Que veulent les étudiants?

En fait, cette lutte ne rallume-t-elle pas la flamme qui est en train de s’éteindre au cœur des nouvelles générations de Québécois?

Conflit étudiant - grève illimitée - printemps 2012


29 février 2012 - Ça brasse un peu partout au Québec! Des jeunes prennent la rue, d’autres manifestent pacifiquement, certains bloquent le pont Jacques-Cartier. Et ils sont nombreux à le faire. Depuis deux semaines, les manifestations se sont intensifiées pour contester la hausse des droits de scolarité sur le plan universitaire prévue par le gouvernement Charest. L’augmentation sera de l’ordre de 325 $ par année d’ici 2017. « Ce n’est pas énorme! » clament les gens d’affaires, les élus gouvernementaux et les raisonneurs bien pensants. « Qu’ils travaillent ces jeunes qui ont tout cuit dans le bec! » s’exclament d’autres. « Au lieu de voyager, de faire la fête et de se payer des sorties coûteuses, qu’ils économisent tout simplement! » rétorquent certains. Nous avons tout entendu ou presque sur ce dossier qui devient de plus en plus épineux. Quelle sera l’issue ultime de ce mouvement de contestation puisque le gouvernement Charest ne bronchera pas, parole d’un premier ministre bien décidé, et que les étudiants, convaincus de leur cause, sont prêts à tout?
____
◆ Consigne
Recopiez intégralement le texte sur le conflit étudiant du printemps 2012, sans en modifier un seul mot.

◆ Données fournies
____
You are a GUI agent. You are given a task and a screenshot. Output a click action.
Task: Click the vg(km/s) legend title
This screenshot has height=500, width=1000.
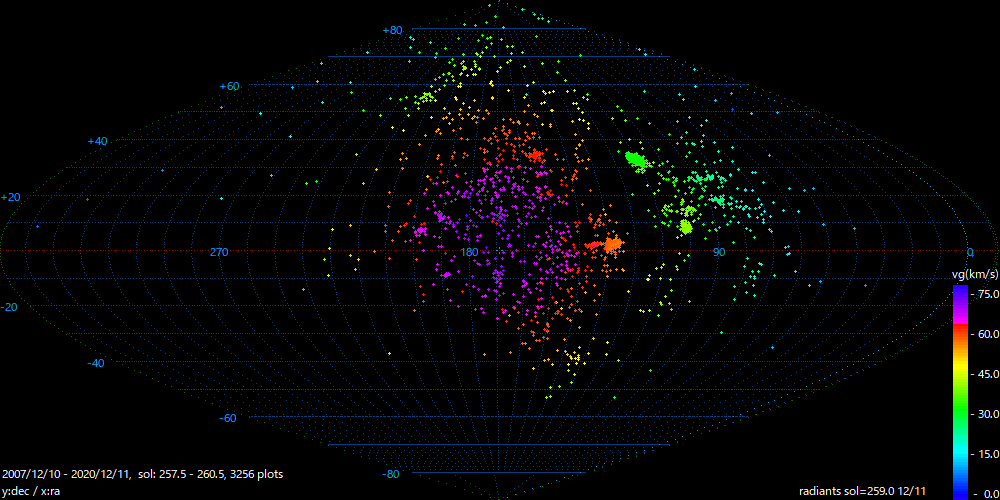tap(972, 273)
____
◆ Réponse
Que veulent les étudiants?

En fait, cette lutte ne rallume-t-elle pas la flamme qui est en train de s’éteindre au cœur des nouvelles générations de Québécois?

Conflit étudiant - grève illimitée - printemps 2012


29 février 2012 - Ça brasse un peu partout au Québec! Des jeunes prennent la rue, d’autres manifestent pacifiquement, certains bloquent le pont Jacques-Cartier. Et ils sont nombreux à le faire. Depuis deux semaines, les manifestations se sont intensifiées pour contester la hausse des droits de scolarité sur le plan universitaire prévue par le gouvernement Charest. L’augmentation sera de l’ordre de 325 $ par année d’ici 2017. « Ce n’est pas énorme! » clament les gens d’affaires, les élus gouvernementaux et les raisonneurs bien pensants. « Qu’ils travaillent ces jeunes qui ont tout cuit dans le bec! » s’exclament d’autres. « Au lieu de voyager, de faire la fête et de se payer des sorties coûteuses, qu’ils économisent tout simplement! » rétorquent certains. Nous avons tout entendu ou presque sur ce dossier qui devient de plus en plus épineux. Quelle sera l’issue ultime de ce mouvement de contestation puisque le gouvernement Charest ne bronchera pas, parole d’un premier ministre bien décidé, et que les étudiants, convaincus de leur cause, sont prêts à tout?